Site: Toshiba Research and Development Center
1 Komukai, Toshiba-cho
Saiwai-ku, Kawasaki 210, Japan
Date Visited: May 26, 1995
Report Author: T. Sheridan
Toshiba was founded in 1875 as Tanaka Engineering Works, became Shibura Engineering Works, combined with Tokyo Electric Company in 1939, and became Toshiba Corporation in 1978. At the time of the JTEC visit, it employed 74,600 persons and had net sales of $31.6 billion. The fraction that is information and communication systems as compared to heavy electrical apparatus has continued to grow and was 54% of operations in 1993. Toshiba is a principal supplier of boiling water nuclear power reactor systems. It employs 1,500 scientists and engineers, including 200 women. R&D expenditures are 8.5% of sales.
Sadanori Yoshimura presented the center's development of an operator training support system for nuclear power plants (Ohtsuka et al. 1995). Trainees undergo emergency response exercises in a full plant simulator. Operator responses, alarms, and plant parameters are evaluated in combination with respect to a computerized knowledge base. By preestablished criteria, errors are counted and stored in a database for later analysis or playback for operator training.

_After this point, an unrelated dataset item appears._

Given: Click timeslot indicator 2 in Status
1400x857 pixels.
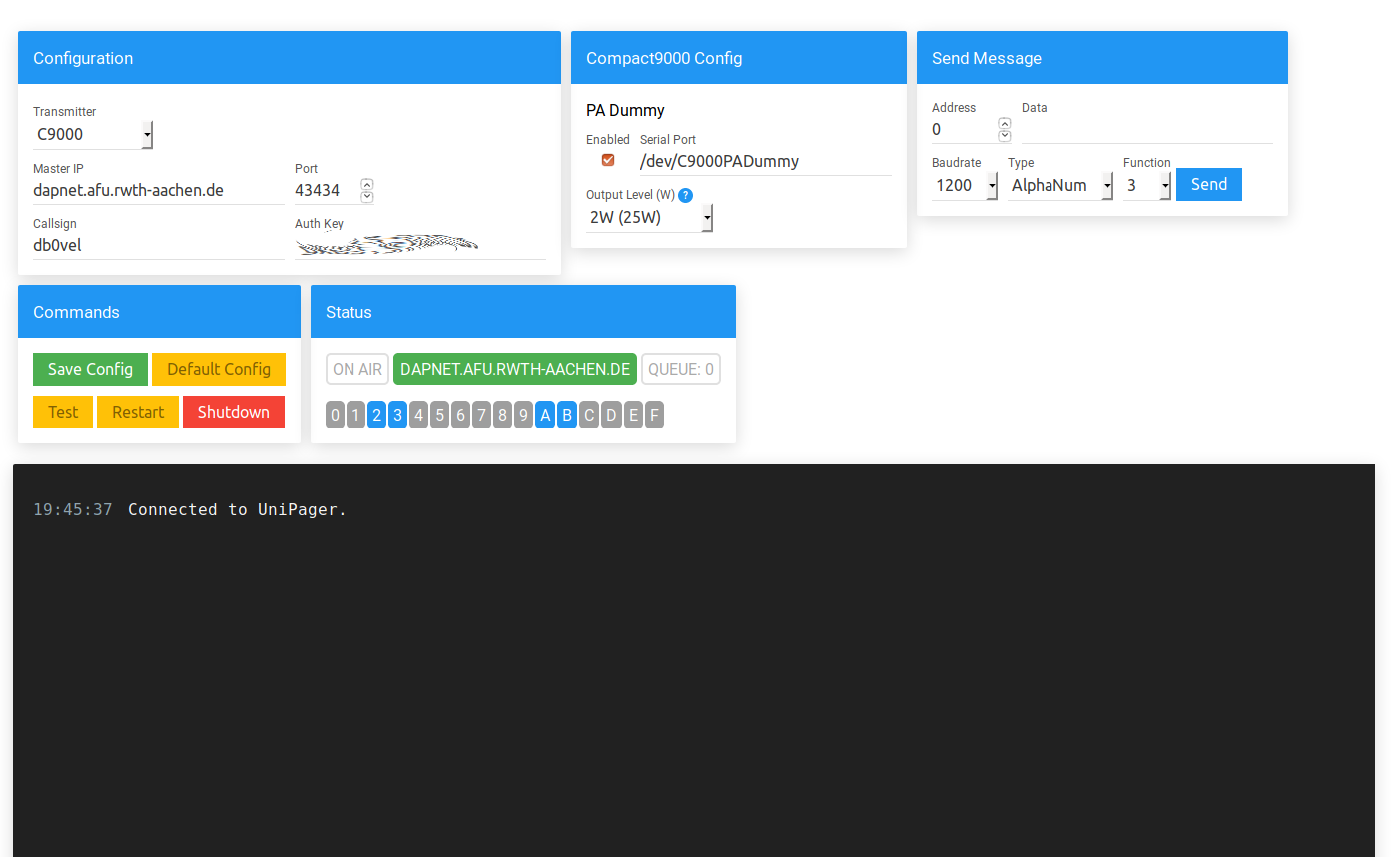Looking at the screenshot, I should (x=376, y=415).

Yoshimura made a second presentation of what Toshiba calls an "ecological interface" for nuclear power plants (Sakuma et al. 1995). By ecological is meant an interface that accords with a taxonomy of human mental functions developed by Professor J. Rasmussen of Riso Laboratory, Denmark, who used the term to characterize what are asserted to be natural hierarchical relationships in human cognition in relation to task performance -- a mapping between high-level goals, through functional abstractions such as energy and mass balance, and finally to physical phenomena and task motor actions. It amounts to a philosophy for designing and evaluating procedures, displays, and controls.
Dr. Takebayashi demonstrated the center's speech recognition activity (Takebayashi 1992; Takebayashi et al. 1991; Takebayashi et al. 1993; Kanazawa et al. 1994; Kanazawa et al. 1995). This is a major effort, dating from 1992, that constructs a spontaneous speech dialogue system. This system consists of a noise-robust wordspotter, a syntactic and semantic parser, a user-initiated dialogue manager, a multimodal response generator, and a speech response chancellor. Dr. Takabayashi and his associates demonstrated the system in the context of ordering a hamburger at a fast food establishment (!).
They also discussed briefly the application of some of these ideas to document retrieval, using keywords in relation to semantics. A prototype system automatically generates abstracts based on the user's inputs.
Toshiba has had a Japanese language processor since 1977. The company is very interested in applying this technology to groupware.
Finally Miwako Doi demonstrated a virtual reality simulation of an operator or a team of operators performing procedures in a nuclear power plant, presumably useful either for engineering development of procedures or control room design (displays and controls) or for training of operators.
Kanazawa, H., S. Seto, H. Hashimoto, H. Shinichi, and Y. Takebayashi. 1994. A user-initiated dialog model and its implementation for spontaneous human-computer interaction. International Conf. on Speech and Language Processing, Yokohama.
Kanazawa, H., M. Tachimori, and Y. Takebayashi. 1995. A hybrid wordspotting method for spontaneous speech understanding using word-based pattern matching and phoneme-based HMM. IEEE 0-7803-2431-5/95.
Ohtsuka, T., K. Yahuchi, S. Yoshimura, Y. Takada, and K. Noji. 1995. Development of an operator training support system for nuclear power plants. In Proc. HCI International '95 (6th International Conference on Human-Computer Interaction, 9-14 July 1995, Yokohama, Japan).
Sakuma, A., J. Itoh, E. Yoshikawa, and K. Monta. 1995. Simulation study of an ecological interface for nuclear power plants. Proc. HCI International '95 (6th International Conference on Human-Computer Interaction, 9-14 July 1995 in Yokohama, Japan).
Takebayashi, Y. 1992. Speech recognition based on the subspace method: AI class-description learning viewpoint. J. Acoust. Soc. Jpn. (E)13(6):429-39.
Takebayashi, Y., H. Tsuboi, and H. Kanazawa. 1991. A robust speech recognition system using word spotting with noise immunity learning. Proc. ICASSP 91 (Intl. Conf. on Acoustics, Speech, and Signal Processing, 14-17 May 1991, Toronto, Canada).
Takebayashi, Y., H. Tsuboi, H. Kanazawa, Y. Sadamoto, H. Hashimoto, and H. Shinichi. 1993. A real-time speech dialog system using spontaneous speech understanding. IEICE Trans. Inf. and Syst. E-76D(1)(Jan).